Il n’est pas rare de pouvoir l’observer, en plongée de nuit, en train de s’affairer à choisir, couper et s’accrocher des morceaux d’algues sur sa carapace.

Origine des noms

Origine du nom français

Le nom « araignée de mer » fait référence à sa ressemblance avec les araignées terrestres.

Origine du nom scientifique

Maïa ou Maja est le nom donné par Aristote à un crabe. C'est le nom de la mère de Hermès, la plus belle des Pléiades, qui personnifie l'accroissement des choses vivantes et surtout le développement des végétaux.
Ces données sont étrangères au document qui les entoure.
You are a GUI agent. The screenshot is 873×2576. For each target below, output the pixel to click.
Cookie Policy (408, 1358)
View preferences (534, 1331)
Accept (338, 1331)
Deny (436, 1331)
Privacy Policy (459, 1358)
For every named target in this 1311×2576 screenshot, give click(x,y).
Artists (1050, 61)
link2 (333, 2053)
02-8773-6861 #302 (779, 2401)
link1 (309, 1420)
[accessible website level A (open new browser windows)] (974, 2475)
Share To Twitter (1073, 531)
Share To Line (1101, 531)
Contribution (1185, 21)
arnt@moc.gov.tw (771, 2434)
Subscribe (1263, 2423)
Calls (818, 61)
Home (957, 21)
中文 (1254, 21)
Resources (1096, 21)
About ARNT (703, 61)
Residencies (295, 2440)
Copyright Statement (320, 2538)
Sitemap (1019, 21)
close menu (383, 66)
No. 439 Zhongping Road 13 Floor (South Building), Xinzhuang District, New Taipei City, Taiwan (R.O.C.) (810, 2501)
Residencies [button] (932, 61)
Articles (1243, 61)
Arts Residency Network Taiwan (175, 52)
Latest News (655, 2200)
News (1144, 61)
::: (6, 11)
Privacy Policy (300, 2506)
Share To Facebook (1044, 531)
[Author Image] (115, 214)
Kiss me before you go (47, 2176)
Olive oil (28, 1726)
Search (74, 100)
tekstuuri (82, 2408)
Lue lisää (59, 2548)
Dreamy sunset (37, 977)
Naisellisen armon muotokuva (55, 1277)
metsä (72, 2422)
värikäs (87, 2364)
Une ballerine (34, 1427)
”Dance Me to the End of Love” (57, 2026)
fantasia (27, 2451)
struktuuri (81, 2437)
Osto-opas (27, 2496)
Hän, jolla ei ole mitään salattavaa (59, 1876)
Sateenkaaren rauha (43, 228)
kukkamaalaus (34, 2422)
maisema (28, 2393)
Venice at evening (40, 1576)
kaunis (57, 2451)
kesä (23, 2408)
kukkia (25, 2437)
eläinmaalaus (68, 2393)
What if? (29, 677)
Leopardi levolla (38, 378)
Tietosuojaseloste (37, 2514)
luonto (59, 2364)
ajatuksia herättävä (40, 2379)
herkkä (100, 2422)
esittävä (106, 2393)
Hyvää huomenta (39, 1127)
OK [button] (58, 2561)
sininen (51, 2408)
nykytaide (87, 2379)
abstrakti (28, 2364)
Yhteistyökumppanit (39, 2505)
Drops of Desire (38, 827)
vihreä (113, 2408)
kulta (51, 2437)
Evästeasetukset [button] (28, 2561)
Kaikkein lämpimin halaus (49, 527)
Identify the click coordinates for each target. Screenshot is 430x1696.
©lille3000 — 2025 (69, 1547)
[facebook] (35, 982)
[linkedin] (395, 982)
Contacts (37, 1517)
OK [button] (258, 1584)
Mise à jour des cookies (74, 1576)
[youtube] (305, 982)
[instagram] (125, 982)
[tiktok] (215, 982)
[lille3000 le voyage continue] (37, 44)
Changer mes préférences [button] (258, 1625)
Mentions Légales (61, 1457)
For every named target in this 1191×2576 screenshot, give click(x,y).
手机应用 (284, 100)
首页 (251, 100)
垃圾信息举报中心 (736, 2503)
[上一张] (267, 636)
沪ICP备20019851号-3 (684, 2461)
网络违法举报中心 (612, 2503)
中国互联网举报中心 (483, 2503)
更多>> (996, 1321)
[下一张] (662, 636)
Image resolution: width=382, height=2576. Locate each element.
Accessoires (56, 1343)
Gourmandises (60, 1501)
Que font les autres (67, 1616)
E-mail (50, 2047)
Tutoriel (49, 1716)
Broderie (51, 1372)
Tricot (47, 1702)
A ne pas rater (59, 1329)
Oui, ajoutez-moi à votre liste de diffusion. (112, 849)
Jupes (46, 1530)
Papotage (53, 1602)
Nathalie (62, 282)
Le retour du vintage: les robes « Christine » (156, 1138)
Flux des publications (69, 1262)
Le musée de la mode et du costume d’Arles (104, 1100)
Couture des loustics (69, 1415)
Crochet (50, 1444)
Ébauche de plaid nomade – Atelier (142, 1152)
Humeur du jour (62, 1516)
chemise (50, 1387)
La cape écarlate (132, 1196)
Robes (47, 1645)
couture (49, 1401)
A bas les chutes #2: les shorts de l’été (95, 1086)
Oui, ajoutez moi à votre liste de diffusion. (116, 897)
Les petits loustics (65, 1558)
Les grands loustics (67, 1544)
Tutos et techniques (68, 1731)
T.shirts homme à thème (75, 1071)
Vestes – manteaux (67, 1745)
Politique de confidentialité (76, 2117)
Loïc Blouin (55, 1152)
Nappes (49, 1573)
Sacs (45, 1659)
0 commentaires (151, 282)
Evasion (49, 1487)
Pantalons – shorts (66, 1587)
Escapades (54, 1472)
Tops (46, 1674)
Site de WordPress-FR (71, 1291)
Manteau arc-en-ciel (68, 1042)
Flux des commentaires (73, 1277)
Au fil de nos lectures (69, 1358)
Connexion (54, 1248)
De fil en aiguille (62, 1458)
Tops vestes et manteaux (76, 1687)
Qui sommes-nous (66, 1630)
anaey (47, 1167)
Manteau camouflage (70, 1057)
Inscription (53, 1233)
crispata : du latin [crispa] = crépu, frisé, bouclé.

Classification

Termes scientifiques Termes en français Descriptif
Embranchement Arthropoda Arthropodes Animaux invertébrés au corps segmenté, articulé, pourvu d’appendices articulés, et couvert d’une cuticule rigide constituant leur exosquelette.
Sous-embranchement Crustacea Crustacés Arthropodes à exosquelette chitineux, souvent imprégné de carbonate de calcium, ayant deux paires d'antennes.
Classe Malacostraca Malacostracés 8 segments thoraciques, 6 segments abdominaux. Appendices présents sur le thorax et l’abdomen.
Sous-classe Eumalacostraca Eumalacostracés Présence d’une carapace recouvrant la tête et tout ou partie du thorax.
Super ordre Eucarida Eucarides Présence d'un rostre.
Ordre Decapoda Décapodes La plupart marins et benthiques. Yeux composés pédonculés. Les segments thoraciques sont fusionnés avec la tête pour former le céphalothorax. La première paire de péréiopodes est transformée en pinces.  Cinq paires d'appendices locomoteurs (pinces comprises).
Sous-ordre Brachyura Brachyoures Les brachyoures ont un abdomen réduit replié sous le céphalothorax. Ils sont représentés par les crabes et les araignées de mer.
Famille Majidae Majidés Araignées de mer.